**STATED GOAL**
Copy everything in the material from the line containing "The height and width of the screenshot is (758, 1568)." down to the line containing "Click the rebuild", keeping each line exactly as it appears.

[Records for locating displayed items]
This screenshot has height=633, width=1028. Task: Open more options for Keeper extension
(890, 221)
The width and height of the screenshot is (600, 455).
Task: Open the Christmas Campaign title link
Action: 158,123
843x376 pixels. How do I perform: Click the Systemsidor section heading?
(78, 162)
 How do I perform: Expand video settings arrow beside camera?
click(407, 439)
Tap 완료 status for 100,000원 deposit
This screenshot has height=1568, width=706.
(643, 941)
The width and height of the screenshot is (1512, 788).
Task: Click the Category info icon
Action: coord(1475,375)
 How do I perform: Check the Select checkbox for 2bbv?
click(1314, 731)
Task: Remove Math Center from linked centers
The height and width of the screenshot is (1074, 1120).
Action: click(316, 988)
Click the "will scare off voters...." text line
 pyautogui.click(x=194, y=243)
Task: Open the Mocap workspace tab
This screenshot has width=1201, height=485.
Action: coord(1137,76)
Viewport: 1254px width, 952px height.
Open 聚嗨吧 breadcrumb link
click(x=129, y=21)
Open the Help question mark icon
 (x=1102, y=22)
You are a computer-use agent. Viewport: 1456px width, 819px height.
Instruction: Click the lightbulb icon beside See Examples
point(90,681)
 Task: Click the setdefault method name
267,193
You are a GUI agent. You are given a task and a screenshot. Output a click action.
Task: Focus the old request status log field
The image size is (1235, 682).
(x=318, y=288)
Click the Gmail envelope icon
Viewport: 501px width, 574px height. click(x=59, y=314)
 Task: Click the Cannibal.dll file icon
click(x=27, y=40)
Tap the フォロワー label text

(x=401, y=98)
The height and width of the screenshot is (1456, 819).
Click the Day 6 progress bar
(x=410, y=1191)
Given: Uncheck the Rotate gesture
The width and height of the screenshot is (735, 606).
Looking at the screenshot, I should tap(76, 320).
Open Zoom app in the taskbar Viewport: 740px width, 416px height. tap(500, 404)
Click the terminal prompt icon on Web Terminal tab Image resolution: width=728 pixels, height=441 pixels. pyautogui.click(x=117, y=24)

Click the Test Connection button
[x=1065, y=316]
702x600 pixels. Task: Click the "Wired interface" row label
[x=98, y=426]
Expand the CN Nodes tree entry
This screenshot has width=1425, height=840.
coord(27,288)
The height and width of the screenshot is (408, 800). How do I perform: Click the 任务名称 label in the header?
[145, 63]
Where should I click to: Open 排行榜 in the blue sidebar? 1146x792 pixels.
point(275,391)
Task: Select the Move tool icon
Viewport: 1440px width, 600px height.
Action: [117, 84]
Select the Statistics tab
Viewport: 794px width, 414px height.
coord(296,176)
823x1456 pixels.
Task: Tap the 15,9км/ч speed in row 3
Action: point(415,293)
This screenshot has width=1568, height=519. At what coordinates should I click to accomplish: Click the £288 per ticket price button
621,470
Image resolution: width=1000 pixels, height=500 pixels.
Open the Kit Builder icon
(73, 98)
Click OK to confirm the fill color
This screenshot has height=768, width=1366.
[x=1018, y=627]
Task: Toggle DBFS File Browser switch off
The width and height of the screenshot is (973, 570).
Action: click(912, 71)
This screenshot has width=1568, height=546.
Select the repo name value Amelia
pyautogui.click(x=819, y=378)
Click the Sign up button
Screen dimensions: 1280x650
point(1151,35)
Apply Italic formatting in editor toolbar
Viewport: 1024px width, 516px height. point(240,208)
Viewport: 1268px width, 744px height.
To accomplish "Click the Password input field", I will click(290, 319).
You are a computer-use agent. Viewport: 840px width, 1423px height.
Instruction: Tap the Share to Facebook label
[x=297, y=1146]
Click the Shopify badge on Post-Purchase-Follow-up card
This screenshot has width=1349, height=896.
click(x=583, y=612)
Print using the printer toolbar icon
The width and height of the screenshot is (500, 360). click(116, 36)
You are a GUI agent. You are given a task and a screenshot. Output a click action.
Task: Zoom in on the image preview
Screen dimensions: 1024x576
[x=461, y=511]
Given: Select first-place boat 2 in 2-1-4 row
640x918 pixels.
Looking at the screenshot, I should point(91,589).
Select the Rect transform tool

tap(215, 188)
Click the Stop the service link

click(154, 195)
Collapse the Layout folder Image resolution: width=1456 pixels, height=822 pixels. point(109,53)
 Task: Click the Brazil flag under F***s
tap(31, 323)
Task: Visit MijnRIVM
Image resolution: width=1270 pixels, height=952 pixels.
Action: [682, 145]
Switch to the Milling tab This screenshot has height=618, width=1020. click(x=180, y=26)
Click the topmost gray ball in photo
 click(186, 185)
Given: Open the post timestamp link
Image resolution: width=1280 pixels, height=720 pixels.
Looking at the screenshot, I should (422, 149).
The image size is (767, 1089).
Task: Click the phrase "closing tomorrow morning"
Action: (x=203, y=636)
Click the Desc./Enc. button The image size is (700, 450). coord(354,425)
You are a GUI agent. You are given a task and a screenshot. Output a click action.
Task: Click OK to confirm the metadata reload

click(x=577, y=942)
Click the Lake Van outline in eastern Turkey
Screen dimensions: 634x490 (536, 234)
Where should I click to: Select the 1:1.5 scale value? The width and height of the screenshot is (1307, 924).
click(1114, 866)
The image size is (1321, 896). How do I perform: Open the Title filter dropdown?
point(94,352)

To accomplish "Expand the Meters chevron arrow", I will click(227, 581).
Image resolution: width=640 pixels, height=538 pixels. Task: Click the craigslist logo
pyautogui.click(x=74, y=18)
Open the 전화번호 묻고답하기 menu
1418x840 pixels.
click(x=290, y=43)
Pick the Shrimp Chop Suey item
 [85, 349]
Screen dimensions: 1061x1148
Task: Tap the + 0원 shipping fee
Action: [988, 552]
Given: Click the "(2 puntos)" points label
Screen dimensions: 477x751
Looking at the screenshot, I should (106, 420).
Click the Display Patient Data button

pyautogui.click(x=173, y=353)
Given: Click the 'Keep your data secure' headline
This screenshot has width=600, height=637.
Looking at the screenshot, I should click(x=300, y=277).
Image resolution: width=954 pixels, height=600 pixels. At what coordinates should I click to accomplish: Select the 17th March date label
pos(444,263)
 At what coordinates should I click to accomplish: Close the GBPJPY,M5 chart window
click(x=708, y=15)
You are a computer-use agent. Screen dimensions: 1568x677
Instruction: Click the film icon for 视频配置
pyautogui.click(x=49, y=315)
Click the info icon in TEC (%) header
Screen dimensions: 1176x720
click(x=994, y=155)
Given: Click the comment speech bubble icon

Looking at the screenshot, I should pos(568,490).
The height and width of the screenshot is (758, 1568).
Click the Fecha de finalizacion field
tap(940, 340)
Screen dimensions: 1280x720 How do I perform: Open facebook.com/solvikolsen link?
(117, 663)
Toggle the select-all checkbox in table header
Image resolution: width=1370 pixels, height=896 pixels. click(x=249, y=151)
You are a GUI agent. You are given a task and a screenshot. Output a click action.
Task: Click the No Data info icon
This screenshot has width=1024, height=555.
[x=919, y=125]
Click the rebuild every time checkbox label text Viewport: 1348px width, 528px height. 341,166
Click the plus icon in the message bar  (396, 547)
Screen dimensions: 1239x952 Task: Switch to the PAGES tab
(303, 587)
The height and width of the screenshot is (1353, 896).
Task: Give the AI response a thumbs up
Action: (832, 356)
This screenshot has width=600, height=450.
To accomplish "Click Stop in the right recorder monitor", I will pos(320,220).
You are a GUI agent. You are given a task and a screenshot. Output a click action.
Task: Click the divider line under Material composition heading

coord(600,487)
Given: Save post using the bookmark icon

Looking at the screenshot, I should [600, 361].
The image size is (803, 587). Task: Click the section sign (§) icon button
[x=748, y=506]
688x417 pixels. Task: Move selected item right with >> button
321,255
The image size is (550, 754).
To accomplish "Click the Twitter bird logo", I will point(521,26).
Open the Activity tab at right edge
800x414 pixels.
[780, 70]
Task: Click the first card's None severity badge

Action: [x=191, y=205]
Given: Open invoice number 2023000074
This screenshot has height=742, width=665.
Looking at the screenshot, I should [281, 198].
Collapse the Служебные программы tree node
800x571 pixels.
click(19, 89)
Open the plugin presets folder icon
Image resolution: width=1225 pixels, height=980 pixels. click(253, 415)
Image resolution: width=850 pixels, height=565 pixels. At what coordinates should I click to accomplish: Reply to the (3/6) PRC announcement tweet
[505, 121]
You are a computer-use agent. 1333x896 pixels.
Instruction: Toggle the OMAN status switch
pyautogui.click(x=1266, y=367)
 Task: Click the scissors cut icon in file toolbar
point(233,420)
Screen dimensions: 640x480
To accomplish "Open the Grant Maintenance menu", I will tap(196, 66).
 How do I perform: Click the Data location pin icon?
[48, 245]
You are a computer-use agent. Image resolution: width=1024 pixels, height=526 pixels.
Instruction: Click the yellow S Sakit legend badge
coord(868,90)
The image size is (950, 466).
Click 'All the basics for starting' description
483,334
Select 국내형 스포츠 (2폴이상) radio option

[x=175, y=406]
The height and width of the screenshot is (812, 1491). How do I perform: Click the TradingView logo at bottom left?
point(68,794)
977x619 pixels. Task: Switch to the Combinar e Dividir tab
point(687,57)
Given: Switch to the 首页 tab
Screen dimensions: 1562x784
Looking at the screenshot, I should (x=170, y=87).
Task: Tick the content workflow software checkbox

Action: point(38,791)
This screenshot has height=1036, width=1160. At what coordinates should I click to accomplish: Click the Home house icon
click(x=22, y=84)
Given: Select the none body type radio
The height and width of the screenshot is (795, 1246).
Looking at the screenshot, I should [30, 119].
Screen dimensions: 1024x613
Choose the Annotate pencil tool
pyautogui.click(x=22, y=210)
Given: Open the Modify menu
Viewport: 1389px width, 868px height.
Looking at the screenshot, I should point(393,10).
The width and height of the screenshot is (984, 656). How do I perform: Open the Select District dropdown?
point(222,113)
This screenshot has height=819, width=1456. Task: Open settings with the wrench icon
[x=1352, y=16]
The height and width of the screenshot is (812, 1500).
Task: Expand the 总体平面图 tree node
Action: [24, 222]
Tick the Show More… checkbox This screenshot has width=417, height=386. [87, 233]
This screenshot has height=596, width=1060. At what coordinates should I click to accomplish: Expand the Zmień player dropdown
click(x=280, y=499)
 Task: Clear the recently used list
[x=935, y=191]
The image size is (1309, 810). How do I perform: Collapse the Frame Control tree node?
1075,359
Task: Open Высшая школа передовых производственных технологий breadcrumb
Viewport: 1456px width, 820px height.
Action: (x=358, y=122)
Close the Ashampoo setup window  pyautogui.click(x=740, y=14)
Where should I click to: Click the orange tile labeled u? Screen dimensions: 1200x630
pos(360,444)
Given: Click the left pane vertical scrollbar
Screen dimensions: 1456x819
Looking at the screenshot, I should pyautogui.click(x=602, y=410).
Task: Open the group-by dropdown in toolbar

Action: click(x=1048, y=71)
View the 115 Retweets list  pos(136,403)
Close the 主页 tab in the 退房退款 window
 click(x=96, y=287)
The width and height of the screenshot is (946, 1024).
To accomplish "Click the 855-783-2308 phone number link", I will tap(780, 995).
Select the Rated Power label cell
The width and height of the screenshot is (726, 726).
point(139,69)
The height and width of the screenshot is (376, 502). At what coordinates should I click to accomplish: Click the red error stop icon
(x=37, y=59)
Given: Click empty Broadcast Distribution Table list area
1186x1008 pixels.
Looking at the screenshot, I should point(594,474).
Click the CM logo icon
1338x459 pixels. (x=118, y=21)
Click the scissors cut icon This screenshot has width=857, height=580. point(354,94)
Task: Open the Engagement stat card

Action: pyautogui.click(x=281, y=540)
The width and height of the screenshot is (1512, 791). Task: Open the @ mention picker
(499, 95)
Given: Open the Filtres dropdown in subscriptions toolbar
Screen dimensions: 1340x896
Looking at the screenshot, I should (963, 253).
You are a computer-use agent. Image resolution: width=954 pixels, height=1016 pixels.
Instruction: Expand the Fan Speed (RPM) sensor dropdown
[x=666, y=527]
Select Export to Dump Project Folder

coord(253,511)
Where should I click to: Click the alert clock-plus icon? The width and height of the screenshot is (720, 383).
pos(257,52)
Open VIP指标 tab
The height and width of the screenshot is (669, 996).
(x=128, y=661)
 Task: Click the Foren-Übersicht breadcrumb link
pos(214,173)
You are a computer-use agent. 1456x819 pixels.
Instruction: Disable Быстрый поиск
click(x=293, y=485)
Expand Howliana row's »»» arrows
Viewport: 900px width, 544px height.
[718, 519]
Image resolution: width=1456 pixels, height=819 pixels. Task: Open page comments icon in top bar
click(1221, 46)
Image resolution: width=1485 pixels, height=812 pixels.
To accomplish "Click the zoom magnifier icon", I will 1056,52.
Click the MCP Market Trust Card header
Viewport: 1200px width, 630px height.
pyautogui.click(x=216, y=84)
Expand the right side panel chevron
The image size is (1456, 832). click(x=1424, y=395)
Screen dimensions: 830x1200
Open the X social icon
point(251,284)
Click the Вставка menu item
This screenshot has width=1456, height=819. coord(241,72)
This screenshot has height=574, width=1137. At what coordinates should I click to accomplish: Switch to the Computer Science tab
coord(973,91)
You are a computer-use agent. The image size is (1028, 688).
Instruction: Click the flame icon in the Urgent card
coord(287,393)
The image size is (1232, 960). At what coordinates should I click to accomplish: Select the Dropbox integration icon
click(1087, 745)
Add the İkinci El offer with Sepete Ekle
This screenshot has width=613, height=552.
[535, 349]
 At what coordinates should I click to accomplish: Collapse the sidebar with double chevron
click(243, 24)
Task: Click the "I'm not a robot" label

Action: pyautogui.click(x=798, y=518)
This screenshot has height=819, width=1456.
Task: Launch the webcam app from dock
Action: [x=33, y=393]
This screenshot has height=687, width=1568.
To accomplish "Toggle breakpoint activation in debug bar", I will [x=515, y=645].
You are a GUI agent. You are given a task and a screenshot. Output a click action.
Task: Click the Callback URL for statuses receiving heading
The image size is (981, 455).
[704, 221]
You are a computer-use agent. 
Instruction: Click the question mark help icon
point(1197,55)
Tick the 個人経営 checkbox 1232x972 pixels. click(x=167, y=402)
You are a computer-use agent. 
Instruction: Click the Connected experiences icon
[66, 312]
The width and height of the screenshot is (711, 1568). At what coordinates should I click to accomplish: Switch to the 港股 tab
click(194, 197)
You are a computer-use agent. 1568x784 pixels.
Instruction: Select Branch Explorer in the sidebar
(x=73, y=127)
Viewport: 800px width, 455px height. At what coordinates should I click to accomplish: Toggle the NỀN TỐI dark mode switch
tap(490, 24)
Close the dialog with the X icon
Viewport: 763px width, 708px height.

**REPLY**
The height and width of the screenshot is (758, 1568).
Click the Fecha de finalizacion field
tap(940, 340)
Screen dimensions: 1280x720 How do I perform: Open facebook.com/solvikolsen link?
(117, 663)
Toggle the select-all checkbox in table header
Image resolution: width=1370 pixels, height=896 pixels. click(x=249, y=151)
You are a GUI agent. You are given a task and a screenshot. Output a click action.
Task: Click the No Data info icon
This screenshot has width=1024, height=555.
[x=919, y=125]
Click the rebuild every time checkbox label text Viewport: 1348px width, 528px height. 341,166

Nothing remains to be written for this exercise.